Da non trascurare che la povertà culturale, figlia della povertà economica, non permette di avere le corrette informazioni, tra cui che differenza ci sia tra lo psicologo, psichiatra, neurologo. Ancora oggi molte persone non sanno che esiste la psicoanalisi o credono che sia qualcos'altro. Taluni hanno pregiudizi inconsci sulla sua efficacia, retaggio di quando la psicoanalisi, in Europa, era avversata da regimi dittatoriali”.

I programmi per contrastare la povertà hanno sempre un impatto positivo sulla salute mentale sia a breve che lungo termine. Gli investimenti statali a sostegno dell’occupazione e del reddito riducono l'insorgenza di ansia e depressione, diminuiscono l’abbandono scolastico, migliorano l’ambiente familiare e il contesto sociale. Allo stesso tempo investire in interventi di psicoterapia e psicoanalisi accessibili a tutti, su larga scala, protegge le persone che vivono in povertà da disturbi psicologici e da malattie fisiche (somatizzazioni, disturbi alimentari, etc.).

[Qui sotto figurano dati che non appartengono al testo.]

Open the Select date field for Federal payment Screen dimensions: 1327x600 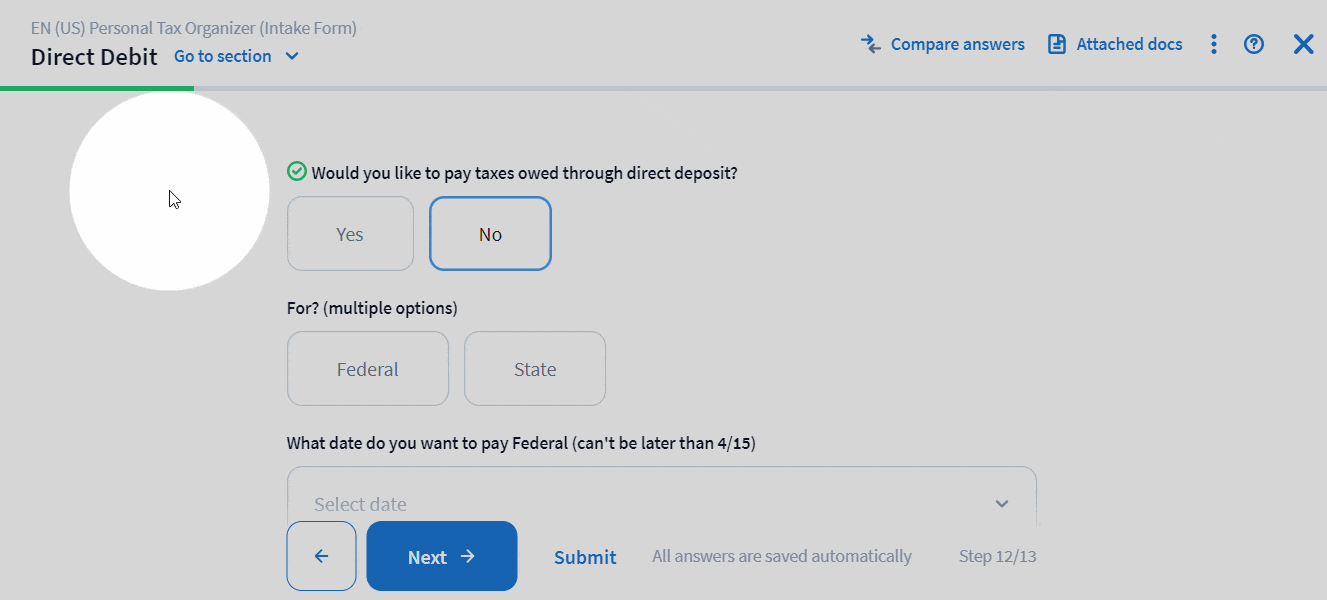pyautogui.click(x=640, y=503)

“Papa Francesco”, - conclude Lucattini, “ha sottolineato spesso l’importanza del lavoro affermando che “per combattere la povertà occorre creare posti di lavoro”. Bergoglio parlando della situazione della città Metropolitana di Roma di cui è Vescovo, ha precisato: “Un numero rilevante di persone e di famiglie che abitano i diversi quartieri della città di Roma, non solo le periferie, è gravato da pesanti difficoltà economiche, sociali, psicologiche e sanitarie. L’invecchiamento della popolazione, la crisi demografica, la presenza di persone senza fissa dimora, sono conseguenza di scelte poco avvedute oltre che sintomo delle fatiche e delle incertezze del nostro tempo” e ha spronato “i cristiani di Roma, in particolare coloro ai quali sono affidati incarichi e responsabilità pastorali, siano consapevoli di dover svolgere la loro missione in un contesto nel quale molte persone si trovano a vivere situazioni di grande sofferenza”.